(606d) Operando Observation of Structural Evolution in Sulfur-Based All Solid-State Lithium Batteries

All solid-state lithium-ion batteries (ASSBs) offer higher power and energy density than traditional lithium-ion batteries and are inherently safer due to the replacement of flammable organic liquid electrolytes with solid-state electrolytes (SSEs).Due to their high room temperature ionic conductivity and malleability easily allowing for good contact at the electrodes, sulfide-based SSEs are promising candidates for ASSBs. However, thiophosphate based SSEs face two main challenges for commercialization: the narrow voltage window where the electrolyte is electrochemically stable, and its reactivity with NMC and Li metal active materials. Pairing sulfide SSEs with compatible cathodes is crucial to designing high energy dense ASSBs.

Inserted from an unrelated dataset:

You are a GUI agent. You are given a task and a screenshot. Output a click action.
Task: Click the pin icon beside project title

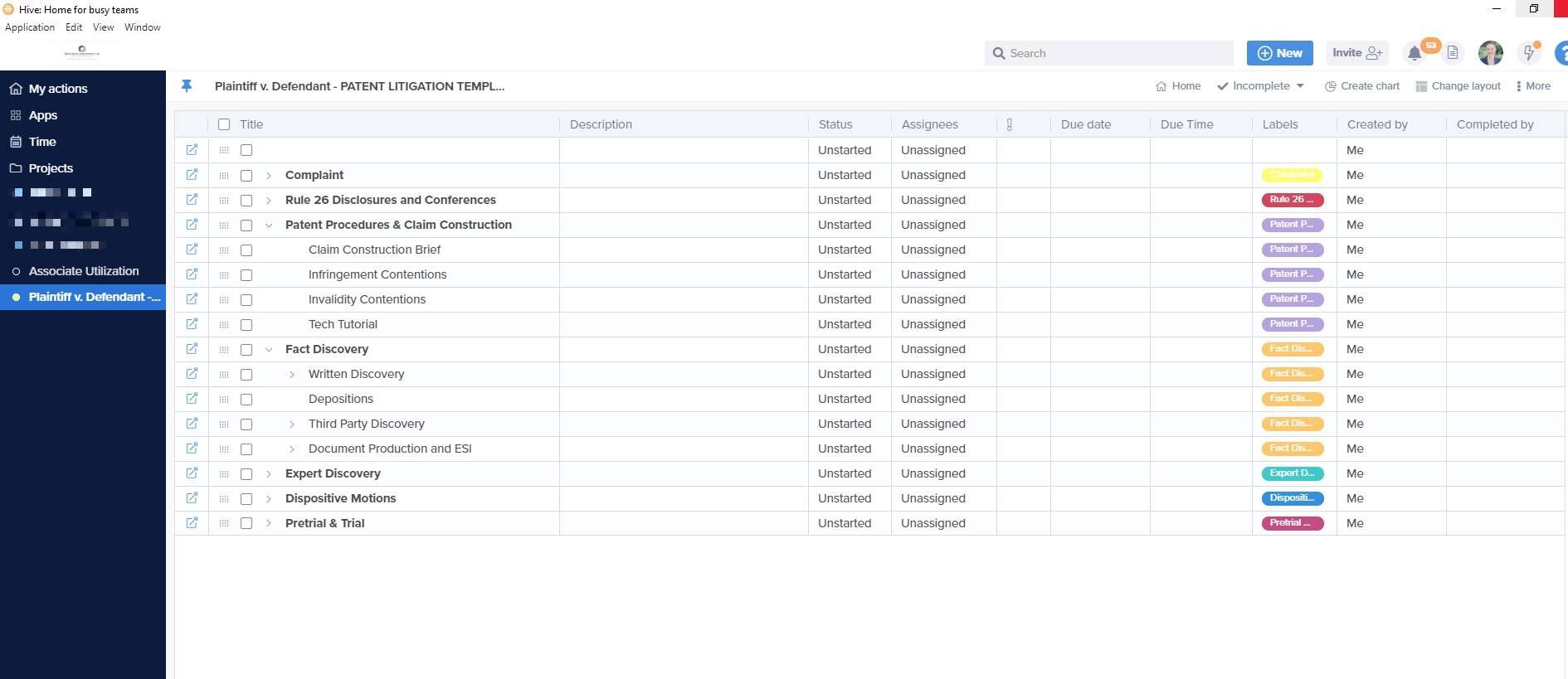(187, 86)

An FeS₂ metal sulfide cathode offers a high theoretical capacity (894 mAh/g) and excellent compatibility without additional interface engineering. Due to the solid confinement in the ASSBs, the polysulfide shuttle effects and Fe⁰ aggregation seen in liquid electrolyte systems are mitigated. ASSBs based on Li_6.6Ge_0.6Sb_0.4S₅I (LGSSI) and FeS₂ exhibit an initial capacity of 715 mAh/g at C/10 and are stable for 220 cycles with a capacity retention of 84.5% at room temperature. The structural stabilities of Li_6.6Ge_0.6Sb_0.4S₅I (LGSSI) during cycling are characterized by operando energy dispersive X-ray diffraction (EDXRD), which allows rapid collection of spatially-resolved structural data without redesigning or disassembling the sealed cells and risking contamination by air (Figure 1a). The electrochemical stability is assessed, and an operating voltage window from 0.7-2.4 V (vs. In–Li) is confirmed. Initial EDXRD of a carbon/In-Li half cell is shown in Figure 1b, with the primary reflection of LGSSI observed near a photon energy of 86 keV. During a negative potential sweep (shown in Figure 1c) LGSSI reflections located in the carbon cathode shifted to lower energy, indicating a locally higher d-spacing. This demonstrated that contact with conductive carbon caused a structural instability in the LGSSI.